*ACTION ITEM A*:
According to the Courtaulds article, in what year did Courtaulds acquire the Cross and Bevan's patents to the viscose process?
*ACTION ITEM B*:
Do the following statements agree with the Courtaulds article? Answer yes or no for each, quoting the deciding words. (i) The firm's interwar expansion included founding British Cellophane in 1935. (ii) The 1962 takeover attempt by Imperial Chemical Industries succeeded. (iii) After the 1990 demerger, Courtaulds Textiles Ltd held the chemicals activities.
*ACTION ITEM C*:
Reproduce the Courtaulds article between "The company was" and "industry in Europe.", inclusive.

Courtaulds
- Industry: Textiles, Chemicals
- Founded: 1794; 232 years ago
- Founder: George Courtauld
- Defunct: 2000 / 2006
- Fate: Acquired
- Successor: Sara Lee, Akzo Nobel
- Headquarters: Coventry
- Key people: George Courtauld Samuel Courtauld
- Products: Textiles, Chemicals
- Number of employees: 1000 (2006)
- Website: www.akzonobel.com

= Courtaulds =

British textile company

Courtaulds was a United Kingdom-based manufacturer of fabric, clothing, artificial fibres, and chemicals. At one point, it was the world's leading man-made fibre production company before being broken up in 1990 into Courtaulds plc and Courtaulds Textiles Ltd.

The company was established in 1794 as George Courtauld & Co by George Courtauld. By 1850, it employed over 2,000 people across three silk mill, and it continued to expand over time. In 1904, Courtaulds acquired the Cross and Bevan's patents to the viscose process for manufacturing artificial silk to reduce the company's dependence on natural silk; within the decade, it was producing man-made fibres in quantity. Courtaulds also entered the market of cellulosics (viscose and acetate) in North America with the setting up of the American Viscose Corporation (AVC) in 1909. During the interwar period, the firm expanded its cellulosics business through various means, which included the founding of British Cellophane in 1935. By the end of the Second World War, Courtaulds was one of the four groups which dominated the man-made fibre industry in Europe.

Courtaulds was one of the first British companies to setup an economics department, a decision that has been credited with helping the firm become the world's largest textile manufacturer. In 1962, it was subject to an unsuccessful hostile takeover attempt by Imperial Chemical Industries (ICI). In the 1980s, Courtaulds worked on developing solvent-spun cellulose fibres. By the late 1980s, intense competition from Asian competitors led to the textiles business producing a smaller share of the profits in contrast to its fibre and chemicals business. Accordingly, in 1990, Courtaulds demerged itself into two parts, Courtaulds plc (containing the fibre production and chemicals activities) and Courtaulds Textiles Ltd (focused on fabric manufacture and clothing). Courtaulds plc would merge with competitor Akzo Nobel in 1998 while Sara Lee acquired Courtaulds Textiles two years later.

*DATASET RECORDS*:

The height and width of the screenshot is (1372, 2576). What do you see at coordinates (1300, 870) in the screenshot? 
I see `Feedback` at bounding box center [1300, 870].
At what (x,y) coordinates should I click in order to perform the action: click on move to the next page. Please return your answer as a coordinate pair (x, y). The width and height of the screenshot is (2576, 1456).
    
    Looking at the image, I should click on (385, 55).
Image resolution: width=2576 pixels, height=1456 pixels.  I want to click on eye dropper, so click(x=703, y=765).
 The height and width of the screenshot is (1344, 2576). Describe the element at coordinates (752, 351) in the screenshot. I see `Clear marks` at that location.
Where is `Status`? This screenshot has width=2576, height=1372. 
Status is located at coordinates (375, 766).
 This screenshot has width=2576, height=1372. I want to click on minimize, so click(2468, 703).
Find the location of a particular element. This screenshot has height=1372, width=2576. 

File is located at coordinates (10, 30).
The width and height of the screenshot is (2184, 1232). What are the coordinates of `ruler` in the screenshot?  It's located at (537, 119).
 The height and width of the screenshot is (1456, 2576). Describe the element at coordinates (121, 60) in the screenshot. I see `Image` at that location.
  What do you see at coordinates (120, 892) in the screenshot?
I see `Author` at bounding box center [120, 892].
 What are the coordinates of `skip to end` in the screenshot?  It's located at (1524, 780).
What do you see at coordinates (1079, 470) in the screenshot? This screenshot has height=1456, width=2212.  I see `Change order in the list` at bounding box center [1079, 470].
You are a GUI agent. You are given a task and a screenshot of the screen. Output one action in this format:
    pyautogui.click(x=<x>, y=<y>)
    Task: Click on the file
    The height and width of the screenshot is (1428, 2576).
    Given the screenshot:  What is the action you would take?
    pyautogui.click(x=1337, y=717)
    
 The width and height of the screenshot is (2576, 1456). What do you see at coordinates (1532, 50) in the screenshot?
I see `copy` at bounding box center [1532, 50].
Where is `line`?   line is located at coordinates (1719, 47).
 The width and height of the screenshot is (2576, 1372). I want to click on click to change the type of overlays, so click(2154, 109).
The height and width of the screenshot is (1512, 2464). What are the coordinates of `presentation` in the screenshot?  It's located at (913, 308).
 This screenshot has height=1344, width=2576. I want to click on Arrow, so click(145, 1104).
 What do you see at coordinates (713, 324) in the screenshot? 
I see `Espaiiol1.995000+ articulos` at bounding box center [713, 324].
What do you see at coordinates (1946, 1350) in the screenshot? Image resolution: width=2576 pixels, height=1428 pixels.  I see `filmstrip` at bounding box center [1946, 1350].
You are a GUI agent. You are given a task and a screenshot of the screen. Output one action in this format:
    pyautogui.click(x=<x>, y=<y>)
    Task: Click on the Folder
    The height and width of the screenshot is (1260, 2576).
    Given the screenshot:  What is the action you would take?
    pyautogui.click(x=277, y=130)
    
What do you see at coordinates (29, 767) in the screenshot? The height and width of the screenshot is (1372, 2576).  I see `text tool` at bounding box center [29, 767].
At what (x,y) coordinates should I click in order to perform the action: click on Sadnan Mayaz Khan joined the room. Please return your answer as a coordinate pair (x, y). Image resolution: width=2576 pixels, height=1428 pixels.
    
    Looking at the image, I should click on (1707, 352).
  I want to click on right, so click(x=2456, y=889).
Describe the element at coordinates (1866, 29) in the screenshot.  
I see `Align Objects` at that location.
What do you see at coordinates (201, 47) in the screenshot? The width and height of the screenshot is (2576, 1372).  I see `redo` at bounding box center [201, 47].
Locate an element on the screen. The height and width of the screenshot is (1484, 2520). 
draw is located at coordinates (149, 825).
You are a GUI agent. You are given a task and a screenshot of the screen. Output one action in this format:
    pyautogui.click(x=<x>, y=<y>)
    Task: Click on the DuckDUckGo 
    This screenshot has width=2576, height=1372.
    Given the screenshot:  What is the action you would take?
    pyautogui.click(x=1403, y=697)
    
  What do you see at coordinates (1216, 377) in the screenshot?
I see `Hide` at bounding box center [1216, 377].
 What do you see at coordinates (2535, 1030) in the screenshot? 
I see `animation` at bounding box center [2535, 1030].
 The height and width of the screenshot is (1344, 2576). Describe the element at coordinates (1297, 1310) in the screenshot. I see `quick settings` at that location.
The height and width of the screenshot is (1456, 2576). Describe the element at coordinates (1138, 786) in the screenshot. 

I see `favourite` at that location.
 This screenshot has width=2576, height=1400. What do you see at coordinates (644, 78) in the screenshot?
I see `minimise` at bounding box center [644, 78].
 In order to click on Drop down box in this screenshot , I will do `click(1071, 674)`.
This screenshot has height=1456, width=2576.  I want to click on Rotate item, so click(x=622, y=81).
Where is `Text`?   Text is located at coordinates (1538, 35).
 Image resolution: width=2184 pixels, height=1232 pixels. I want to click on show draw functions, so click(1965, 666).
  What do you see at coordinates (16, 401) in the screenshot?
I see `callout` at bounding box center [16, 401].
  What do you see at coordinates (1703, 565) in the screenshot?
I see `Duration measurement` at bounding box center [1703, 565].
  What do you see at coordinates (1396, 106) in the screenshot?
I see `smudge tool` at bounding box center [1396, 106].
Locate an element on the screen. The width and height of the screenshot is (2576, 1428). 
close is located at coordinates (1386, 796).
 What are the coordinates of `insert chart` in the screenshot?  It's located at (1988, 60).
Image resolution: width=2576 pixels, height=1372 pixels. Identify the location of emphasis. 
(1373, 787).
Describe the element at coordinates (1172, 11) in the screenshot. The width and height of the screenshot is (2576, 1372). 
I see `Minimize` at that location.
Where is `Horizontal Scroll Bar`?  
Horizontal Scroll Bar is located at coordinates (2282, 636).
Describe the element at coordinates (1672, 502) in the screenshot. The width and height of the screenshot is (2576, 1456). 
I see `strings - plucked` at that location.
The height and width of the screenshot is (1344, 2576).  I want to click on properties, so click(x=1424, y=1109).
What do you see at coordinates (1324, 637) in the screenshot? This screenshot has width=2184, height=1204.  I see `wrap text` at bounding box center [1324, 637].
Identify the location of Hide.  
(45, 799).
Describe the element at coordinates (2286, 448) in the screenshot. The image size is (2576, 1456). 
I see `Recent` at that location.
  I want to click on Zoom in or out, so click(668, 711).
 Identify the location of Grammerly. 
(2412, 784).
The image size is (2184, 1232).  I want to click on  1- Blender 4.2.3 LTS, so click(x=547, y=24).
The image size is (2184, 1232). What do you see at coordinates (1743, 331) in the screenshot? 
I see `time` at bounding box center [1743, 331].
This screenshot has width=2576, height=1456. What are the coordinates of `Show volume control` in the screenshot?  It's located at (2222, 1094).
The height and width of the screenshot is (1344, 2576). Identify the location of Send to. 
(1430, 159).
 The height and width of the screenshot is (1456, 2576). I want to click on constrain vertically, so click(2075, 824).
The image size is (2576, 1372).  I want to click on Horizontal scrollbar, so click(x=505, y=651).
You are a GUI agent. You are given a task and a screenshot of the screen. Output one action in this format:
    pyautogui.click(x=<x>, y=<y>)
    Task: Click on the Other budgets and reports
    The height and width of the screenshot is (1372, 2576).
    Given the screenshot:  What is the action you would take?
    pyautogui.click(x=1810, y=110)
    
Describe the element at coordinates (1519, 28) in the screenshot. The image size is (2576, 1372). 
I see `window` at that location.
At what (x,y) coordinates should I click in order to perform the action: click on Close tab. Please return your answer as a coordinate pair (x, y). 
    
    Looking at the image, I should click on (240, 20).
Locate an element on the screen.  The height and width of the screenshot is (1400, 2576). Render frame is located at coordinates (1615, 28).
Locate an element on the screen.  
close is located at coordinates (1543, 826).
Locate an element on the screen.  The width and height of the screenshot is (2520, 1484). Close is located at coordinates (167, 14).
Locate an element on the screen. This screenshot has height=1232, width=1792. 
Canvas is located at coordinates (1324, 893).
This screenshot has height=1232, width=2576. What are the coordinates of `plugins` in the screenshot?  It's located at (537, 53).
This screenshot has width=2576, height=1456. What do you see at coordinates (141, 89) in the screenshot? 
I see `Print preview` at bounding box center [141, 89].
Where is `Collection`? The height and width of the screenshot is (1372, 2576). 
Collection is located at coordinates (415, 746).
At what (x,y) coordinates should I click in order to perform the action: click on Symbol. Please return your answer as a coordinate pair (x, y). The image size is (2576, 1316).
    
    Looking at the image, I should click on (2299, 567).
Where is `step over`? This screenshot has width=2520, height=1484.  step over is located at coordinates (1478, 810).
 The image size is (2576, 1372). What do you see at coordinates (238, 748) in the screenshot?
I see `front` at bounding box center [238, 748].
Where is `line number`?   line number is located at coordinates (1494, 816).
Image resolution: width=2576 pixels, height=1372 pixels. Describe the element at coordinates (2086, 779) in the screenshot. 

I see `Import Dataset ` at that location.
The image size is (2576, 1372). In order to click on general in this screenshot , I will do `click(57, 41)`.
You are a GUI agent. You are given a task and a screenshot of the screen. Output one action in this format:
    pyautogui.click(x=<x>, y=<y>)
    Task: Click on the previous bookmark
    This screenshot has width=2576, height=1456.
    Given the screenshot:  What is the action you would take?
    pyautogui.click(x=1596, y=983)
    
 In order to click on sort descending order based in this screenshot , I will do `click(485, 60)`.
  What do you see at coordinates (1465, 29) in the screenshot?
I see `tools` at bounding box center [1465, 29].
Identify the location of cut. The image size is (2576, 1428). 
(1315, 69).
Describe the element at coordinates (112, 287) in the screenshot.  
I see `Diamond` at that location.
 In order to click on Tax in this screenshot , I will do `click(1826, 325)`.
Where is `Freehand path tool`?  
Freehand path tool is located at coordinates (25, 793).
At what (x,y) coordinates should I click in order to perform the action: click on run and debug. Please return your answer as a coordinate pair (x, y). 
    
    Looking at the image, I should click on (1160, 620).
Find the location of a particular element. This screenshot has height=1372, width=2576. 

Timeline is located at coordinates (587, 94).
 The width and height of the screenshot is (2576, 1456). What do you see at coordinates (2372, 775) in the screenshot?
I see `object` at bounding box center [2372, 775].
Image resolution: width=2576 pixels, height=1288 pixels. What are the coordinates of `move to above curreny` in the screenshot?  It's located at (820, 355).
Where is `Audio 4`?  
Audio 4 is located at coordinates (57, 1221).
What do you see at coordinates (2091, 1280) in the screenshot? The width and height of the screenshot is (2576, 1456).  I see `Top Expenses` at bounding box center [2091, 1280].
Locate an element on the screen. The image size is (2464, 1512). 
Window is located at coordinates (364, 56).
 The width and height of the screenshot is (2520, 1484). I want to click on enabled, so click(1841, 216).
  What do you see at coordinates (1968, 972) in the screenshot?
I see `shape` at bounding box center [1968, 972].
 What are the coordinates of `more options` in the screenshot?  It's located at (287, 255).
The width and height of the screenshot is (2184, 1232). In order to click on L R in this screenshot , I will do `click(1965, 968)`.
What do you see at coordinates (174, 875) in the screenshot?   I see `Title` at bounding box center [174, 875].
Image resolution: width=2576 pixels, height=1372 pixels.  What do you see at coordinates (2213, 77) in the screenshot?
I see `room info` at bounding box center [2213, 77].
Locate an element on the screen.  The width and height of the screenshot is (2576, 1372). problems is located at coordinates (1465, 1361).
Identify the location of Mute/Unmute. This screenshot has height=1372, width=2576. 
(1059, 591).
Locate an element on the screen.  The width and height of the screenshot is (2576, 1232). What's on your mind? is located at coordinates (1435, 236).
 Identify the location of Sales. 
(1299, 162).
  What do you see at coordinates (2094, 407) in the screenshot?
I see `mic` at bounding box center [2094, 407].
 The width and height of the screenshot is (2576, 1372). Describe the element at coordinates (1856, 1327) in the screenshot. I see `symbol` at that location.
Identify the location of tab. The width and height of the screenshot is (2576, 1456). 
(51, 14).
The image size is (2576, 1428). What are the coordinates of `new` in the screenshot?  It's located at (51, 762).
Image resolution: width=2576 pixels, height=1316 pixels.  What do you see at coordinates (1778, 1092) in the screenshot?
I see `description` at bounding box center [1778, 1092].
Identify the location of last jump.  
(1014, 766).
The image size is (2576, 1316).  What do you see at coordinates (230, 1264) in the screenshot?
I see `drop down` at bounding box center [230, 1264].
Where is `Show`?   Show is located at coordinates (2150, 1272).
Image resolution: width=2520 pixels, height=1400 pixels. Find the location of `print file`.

*WRITTEN RESPONSE A*:
1904

*WRITTEN RESPONSE B*:
(i) Yes: "which included the founding of British Cellophane in 1935"
(ii) No: "it was subject to an unsuccessful hostile takeover attempt by Imperial Chemical Industries (ICI)"
(iii) No: "Courtaulds plc (containing the fibre production and chemicals activities)"

*WRITTEN RESPONSE C*:
The company was established in 1794 as George Courtauld & Co by George Courtauld. By 1850, it employed over 2,000 people across three silk mill, and it continued to expand over time. In 1904, Courtaulds acquired the Cross and Bevan's patents to the viscose process for manufacturing artificial silk to reduce the company's dependence on natural silk; within the decade, it was producing man-made fibres in quantity. Courtaulds also entered the market of cellulosics (viscose and acetate) in North America with the setting up of the American Viscose Corporation (AVC) in 1909. During the interwar period, the firm expanded its cellulosics business through various means, which included the founding of British Cellophane in 1935. By the end of the Second World War, Courtaulds was one of the four groups which dominated the man-made fibre industry in Europe.